+++ Text excerpt
Fixes terms error count for multiple reduce phases

Previously when multiple reduces occured for the terms aggregation we would add up the errors for the aggregations but would not take into account the errors that had already been calculated for the previous reduce phases. This change corrects that by adding the previously created errors to the new error value. Closes #23286
2017-02-21 15:20:04 +00:00 · 2017-02-21 15:20:04 +00:00 · 1ceaef0de6
parent 756e26cb33
commit 1ceaef0de6
2 changed files with 128 additions and 36 deletions
--- a/core/src/main/java/org/elasticsearch/search/aggregations/bucket/terms/InternalTerms.java
+++ b/core/src/main/java/org/elasticsearch/search/aggregations/bucket/terms/InternalTerms.java
@ -33,7 +33,6 @@ import org.elasticsearch.search.aggregations.pipeline.PipelineAggregator;
 import java.io.IOException;
 import java.util.ArrayList;
 import java.util.Arrays;
-import java.util.Collections;
 import java.util.HashMap;
 import java.util.List;
 import java.util.Map;
@ -226,7 +225,15 @@ public abstract class InternalTerms<A extends InternalTerms<A, B>, B extends Int
            if (terms.getBucketsInternal().size() < getShardSize() || InternalOrder.isTermOrder(order)) {
                thisAggDocCountError = 0;
            } else if (InternalOrder.isCountDesc(this.order)) {
-                thisAggDocCountError = terms.getBucketsInternal().get(terms.getBucketsInternal().size() - 1).docCount;
+                if (terms.getDocCountError() > 0) {
+                    // If there is an existing docCountError for this agg then
+                    // use this as the error for this aggregation
+                    thisAggDocCountError = terms.getDocCountError();
+                } else {
+                    // otherwise use the doc count of the last term in the
+                    // aggregation
+                    thisAggDocCountError = terms.getBucketsInternal().get(terms.getBucketsInternal().size() - 1).docCount;
+                }
            } else {
                thisAggDocCountError = -1;
            }
--- a/core/src/test/java/org/elasticsearch/search/aggregations/bucket/TermsDocCountErrorIT.java
+++ b/core/src/test/java/org/elasticsearch/search/aggregations/bucket/TermsDocCountErrorIT.java
@ -20,10 +20,7 @@
 package org.elasticsearch.search.aggregations.bucket;

 import org.elasticsearch.action.index.IndexRequestBuilder;
-import org.elasticsearch.action.search.SearchRequestBuilder;
 import org.elasticsearch.action.search.SearchResponse;
-import org.elasticsearch.client.Client;
-import org.elasticsearch.client.FilterClient;
 import org.elasticsearch.cluster.metadata.IndexMetaData;
 import org.elasticsearch.common.settings.Settings;
 import org.elasticsearch.common.xcontent.XContentType;
@ -33,11 +30,12 @@ import org.elasticsearch.search.aggregations.bucket.terms.Terms.Bucket;
 import org.elasticsearch.search.aggregations.bucket.terms.Terms.Order;
 import org.elasticsearch.search.aggregations.bucket.terms.TermsAggregatorFactory.ExecutionMode;
 import org.elasticsearch.test.ESIntegTestCase;
-import org.elasticsearch.test.client.RandomizingClient;

 import java.util.ArrayList;
 import java.util.Collection;
+import java.util.HashMap;
 import java.util.List;
+import java.util.Map;

 import static org.elasticsearch.common.xcontent.XContentFactory.jsonBuilder;
 import static org.elasticsearch.search.aggregations.AggregationBuilders.sum;
@ -64,36 +62,6 @@ public class TermsDocCountErrorIT extends ESIntegTestCase {

    private static int numRoutingValues;

-    public static Client client() {
-        Client client = ESIntegTestCase.client();
-        if (client instanceof RandomizingClient) {
-            return new FilterClient(client) {
-                /* this test doesn't work with multiple reduce phases since:
-                 * the error for a term is the sum of the errors across all aggs that need to be reduced.
++++++
From the commit for the terms error count fix, write out the passage starting with "private static int" and going on through "to be reduced.".
+++ Information provided
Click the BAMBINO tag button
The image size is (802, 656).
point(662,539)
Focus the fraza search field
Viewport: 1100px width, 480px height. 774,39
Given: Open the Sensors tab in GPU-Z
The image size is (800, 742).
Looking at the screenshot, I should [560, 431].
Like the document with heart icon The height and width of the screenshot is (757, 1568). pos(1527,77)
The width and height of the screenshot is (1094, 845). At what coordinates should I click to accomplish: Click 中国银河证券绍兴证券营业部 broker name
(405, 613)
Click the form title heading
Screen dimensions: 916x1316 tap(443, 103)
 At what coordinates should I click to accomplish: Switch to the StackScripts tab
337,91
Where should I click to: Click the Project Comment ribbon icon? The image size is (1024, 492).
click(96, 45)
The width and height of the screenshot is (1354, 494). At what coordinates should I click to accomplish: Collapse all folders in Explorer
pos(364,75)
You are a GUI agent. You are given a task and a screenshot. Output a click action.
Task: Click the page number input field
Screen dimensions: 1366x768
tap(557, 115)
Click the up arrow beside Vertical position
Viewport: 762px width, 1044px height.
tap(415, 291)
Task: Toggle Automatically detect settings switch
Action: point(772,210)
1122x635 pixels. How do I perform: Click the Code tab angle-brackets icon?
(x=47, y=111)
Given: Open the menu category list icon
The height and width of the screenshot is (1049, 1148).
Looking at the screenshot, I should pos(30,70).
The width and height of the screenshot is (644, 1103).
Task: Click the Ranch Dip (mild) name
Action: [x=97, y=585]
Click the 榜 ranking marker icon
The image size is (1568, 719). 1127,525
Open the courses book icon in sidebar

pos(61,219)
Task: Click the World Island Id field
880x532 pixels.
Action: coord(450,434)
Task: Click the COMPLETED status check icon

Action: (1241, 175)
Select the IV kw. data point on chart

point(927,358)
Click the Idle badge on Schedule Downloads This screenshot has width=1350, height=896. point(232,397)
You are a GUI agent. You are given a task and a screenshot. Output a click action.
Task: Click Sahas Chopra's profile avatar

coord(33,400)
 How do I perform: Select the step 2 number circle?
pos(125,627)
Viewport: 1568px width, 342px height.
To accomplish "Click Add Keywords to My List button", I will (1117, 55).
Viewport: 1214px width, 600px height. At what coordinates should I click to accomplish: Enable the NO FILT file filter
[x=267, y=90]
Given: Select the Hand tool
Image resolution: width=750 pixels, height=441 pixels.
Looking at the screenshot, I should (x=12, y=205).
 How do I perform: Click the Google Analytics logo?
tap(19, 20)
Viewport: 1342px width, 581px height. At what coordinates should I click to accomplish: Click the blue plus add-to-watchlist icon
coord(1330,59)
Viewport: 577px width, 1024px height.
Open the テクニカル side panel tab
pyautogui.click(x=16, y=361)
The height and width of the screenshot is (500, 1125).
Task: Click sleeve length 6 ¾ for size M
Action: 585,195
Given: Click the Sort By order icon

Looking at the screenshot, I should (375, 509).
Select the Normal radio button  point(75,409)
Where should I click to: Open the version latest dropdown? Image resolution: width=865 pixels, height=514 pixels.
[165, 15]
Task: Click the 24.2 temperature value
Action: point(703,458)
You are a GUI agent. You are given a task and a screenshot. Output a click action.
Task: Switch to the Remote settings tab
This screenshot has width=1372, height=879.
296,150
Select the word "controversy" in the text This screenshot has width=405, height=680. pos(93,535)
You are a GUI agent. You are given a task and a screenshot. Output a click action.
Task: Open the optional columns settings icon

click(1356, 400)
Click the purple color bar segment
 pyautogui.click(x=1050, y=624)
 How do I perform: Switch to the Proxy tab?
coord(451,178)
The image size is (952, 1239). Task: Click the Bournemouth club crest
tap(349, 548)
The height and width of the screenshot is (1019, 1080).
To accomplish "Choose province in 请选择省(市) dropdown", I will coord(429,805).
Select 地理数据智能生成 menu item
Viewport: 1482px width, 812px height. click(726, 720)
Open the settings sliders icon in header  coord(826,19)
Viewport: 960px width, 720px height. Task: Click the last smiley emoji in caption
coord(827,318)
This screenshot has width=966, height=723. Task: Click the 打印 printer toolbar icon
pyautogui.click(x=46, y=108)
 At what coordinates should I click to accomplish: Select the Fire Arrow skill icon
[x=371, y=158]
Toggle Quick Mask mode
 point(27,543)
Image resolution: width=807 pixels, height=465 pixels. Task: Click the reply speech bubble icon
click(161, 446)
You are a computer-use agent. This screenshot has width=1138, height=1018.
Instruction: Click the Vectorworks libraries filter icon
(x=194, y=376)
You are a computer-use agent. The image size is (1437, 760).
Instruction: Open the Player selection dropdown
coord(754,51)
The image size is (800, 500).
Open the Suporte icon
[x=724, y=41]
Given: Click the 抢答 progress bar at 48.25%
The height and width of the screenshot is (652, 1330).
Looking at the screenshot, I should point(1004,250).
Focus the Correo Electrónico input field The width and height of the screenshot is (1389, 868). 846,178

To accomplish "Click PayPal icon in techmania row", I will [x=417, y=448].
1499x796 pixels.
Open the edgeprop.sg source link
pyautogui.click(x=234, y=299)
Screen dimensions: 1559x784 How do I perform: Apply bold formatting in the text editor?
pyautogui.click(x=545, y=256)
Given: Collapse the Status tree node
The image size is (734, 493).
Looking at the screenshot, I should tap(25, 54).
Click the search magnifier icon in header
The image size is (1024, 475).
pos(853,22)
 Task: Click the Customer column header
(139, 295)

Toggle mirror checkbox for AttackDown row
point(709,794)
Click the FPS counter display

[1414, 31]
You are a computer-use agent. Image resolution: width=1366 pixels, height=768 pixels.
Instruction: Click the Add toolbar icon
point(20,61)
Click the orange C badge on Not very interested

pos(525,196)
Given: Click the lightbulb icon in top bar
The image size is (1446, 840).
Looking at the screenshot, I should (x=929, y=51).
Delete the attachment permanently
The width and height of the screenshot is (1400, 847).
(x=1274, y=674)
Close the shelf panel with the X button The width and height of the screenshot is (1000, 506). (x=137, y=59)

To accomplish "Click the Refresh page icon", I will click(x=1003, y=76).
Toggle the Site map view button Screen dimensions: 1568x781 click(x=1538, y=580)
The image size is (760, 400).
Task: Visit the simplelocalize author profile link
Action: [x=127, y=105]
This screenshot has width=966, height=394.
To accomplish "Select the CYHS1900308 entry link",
++++++
Exercise answer:
private static int numRoutingValues;

-    public static Client client() {
-        Client client = ESIntegTestCase.client();
-        if (client instanceof RandomizingClient) {
-            return new FilterClient(client) {
-                /* this test doesn't work with multiple reduce phases since:
-                 * the error for a term is the sum of the errors across all aggs that need to be reduced.